Given information:
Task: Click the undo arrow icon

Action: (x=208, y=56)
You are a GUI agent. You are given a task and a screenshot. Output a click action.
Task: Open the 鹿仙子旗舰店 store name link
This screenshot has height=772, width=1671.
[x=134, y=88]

Task item: Reproduce exactly the stretch of lines that starts at the one containing "You are a GUI" and ends with the final line of the data, including both ends and nothing more.

Result of the task:
You are a GUI agent. You are given a task and a screenshot. Output a click action.
Task: Open the 鹿仙子旗舰店 store name link
This screenshot has height=772, width=1671.
[x=134, y=88]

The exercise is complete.